SOLRSIMILAR allows to return a list of similar topics given the current one.

Parameter Description Default
"..." query string referencing the document(s) to return similar ones for id:System.SolrPlugin
like list of fields used to compute similarity category, tag
fields list of fields and their boost value to be included in result items web, topic, title, score
filter restricts results to those matching this filter type:topic
include switches on/off inclusion of the matched document found in the query parameter off
limit maximum number of results to return 100
boost    
mintermfrequency    
mindocumentfrequency    
mindwordlength    
maxdwordlength    

Error parsing solr response

SOLRSCRIPTURL

returns a link to a SolrSearch with the given parameters pre-set.

Parameter Description Default
"..." or search search string to render a link for  
id get a link to the search defined by SOLRSEARCH  
topic name of the search topic to jump to WebSearch
union a list of fields whose values can be selected in a union (using an "or" operator)  
multivalued a list of fields that may be searched by multiple values  
start    
sort    
<field_name> any field defined in in solr's schema.xml  


---+++ Rest inteface

---++++ search

---++++ terms

---++++ similar

---++++ autocomplete

---+++ Commandline tools

---++++ solrstart

---++++ solrindex

---++++ solrdelete

---+++ Perl interface

---++++ registerIndexTopicHandler()

---++++ registerIndexAttachmentHandler()

Solr indexing schema

SolrPlugin comes with a custom schema to index general Foswiki data as defined in the <solr-home-dir>conf/schema.xml file.

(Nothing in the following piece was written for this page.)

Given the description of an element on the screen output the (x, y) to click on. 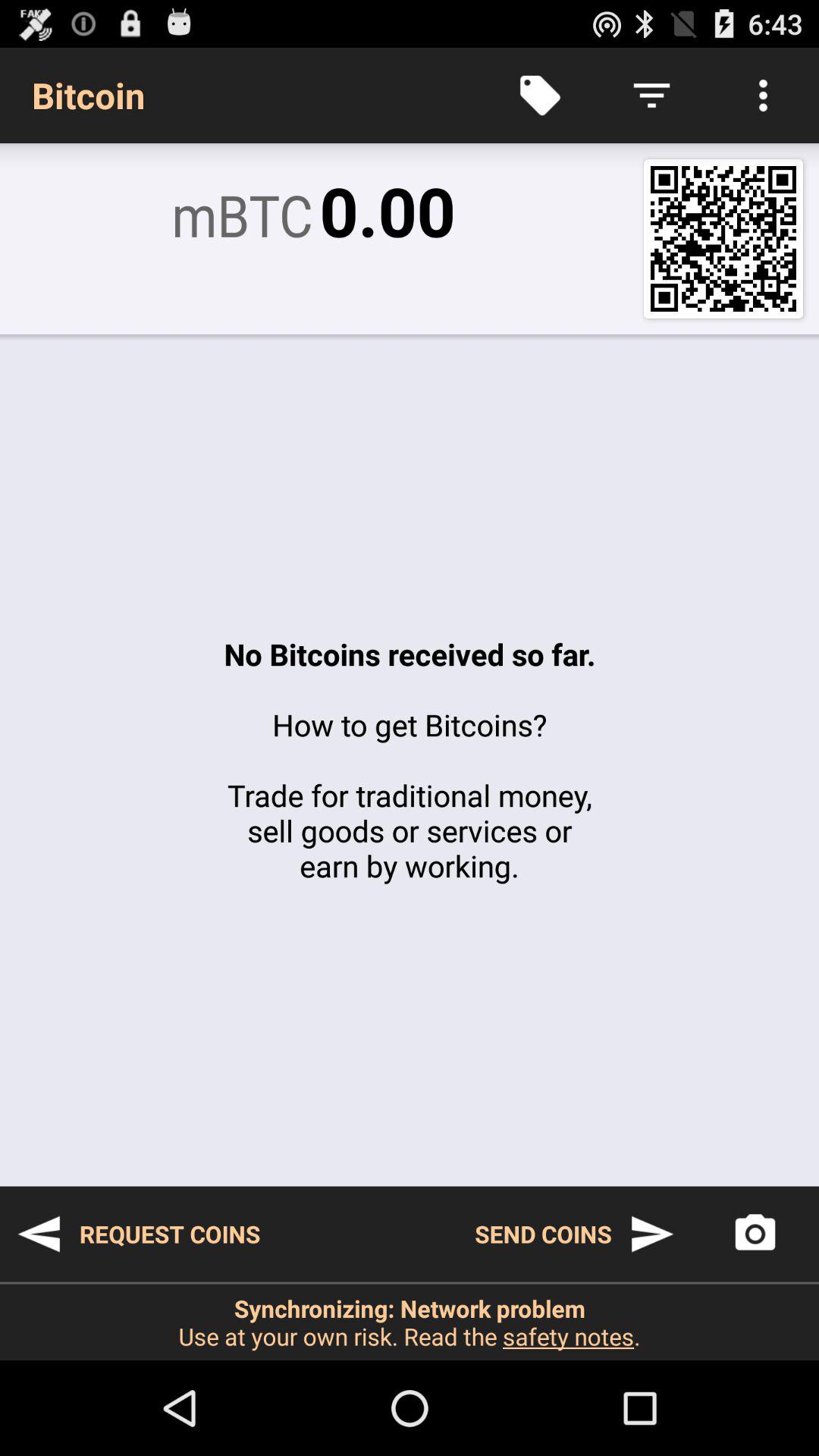
click app below no bitcoins received app (755, 1233)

It offers support for generic DataForm values, so adding any new DataForm definition will allow to use those formfields for faceting directly without changing configurations or having to reindex the content.

The process of indexing content is configured on the Foswiki side which will crawl all webs, topics and their attachments thus creating lucene documents which are then sent over to the solr server. A lucene document is made up of fields of a certain type which defines the way the document should be processed by the solr server. This is configured in the schema.xml file.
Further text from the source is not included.